Paradis fiscal et concurrence
Taxis et VTC sont donc renvoyés dos à dos par le Conseil constitutionnel. Sans doute le juge a t il aussi voulu écarter une démarche bien peu réaliste consistant à imposer aux VTC un délai entre la réservation et la prise en charge des clients, alors que son respect est pratiquement impossible à contrôler à l'ère des téléphones mobiles. A l'inverse, la Loi du 1er octobre 2014 s'efforce de rendre plus transparentes les conditions d'octroi et de cession de la licence de taxi et de faciliter le recours à la géolocalisation, afin de permettre aux entreprises de taxi de lutter plus efficacement contre la concurrence des VTC.

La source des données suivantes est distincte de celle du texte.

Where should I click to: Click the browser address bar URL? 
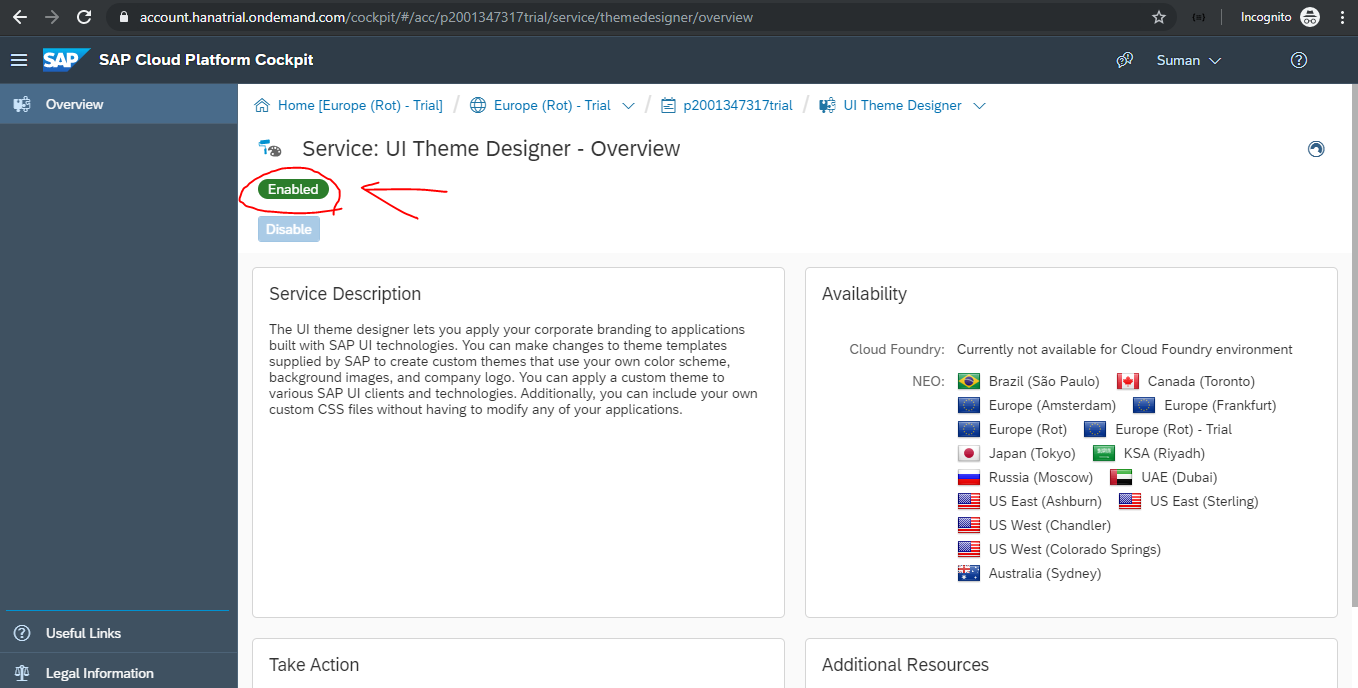446,17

Reste que l'on peut se demander si ces dernières ne se sont pas trompées de combat. Ne serait-il pas préférable de saisir le juge de la concurrence, voire tout simplement le fisc ? Certaines informations parues dans la presse laissent entendre que la plus grosse entreprise de VTC ne paierait pratiquement pas d'impôts en France, ayant préféré pratiquer une "optimisation" domiciliant ses revenus dans des paradis fiscaux. Une telle pratique n'entraine-t-elle une distorsion de concurrence ?
Ces questions demeurent sans réponse et on perçoit les limites d'une jurisprudence constitutionnelle qui, comme d'ailleurs celle du Conseil d'Etat, a bien des difficultés pour appréhender les phénomènes économiques. Sur ces questions, la jurisprudence est complexe et souvent inaboutie. En l'espèce, il est évident que la profession de taxis est dans une situation légale et réglementaire beaucoup moins avantageuse que celle des entreprises de VTC. Le droit public est pourtant incapable d'en tirer les conséquences. De quoi donner des arguments à ceux qui pensent, comme Jean Peyrelevade, que les relations entre la France et son économie relèvent de la "névrose".
Bonjour,
RépondreSupprimerQu'est-ce que vous entendez pas "distorsion de concurrence" ?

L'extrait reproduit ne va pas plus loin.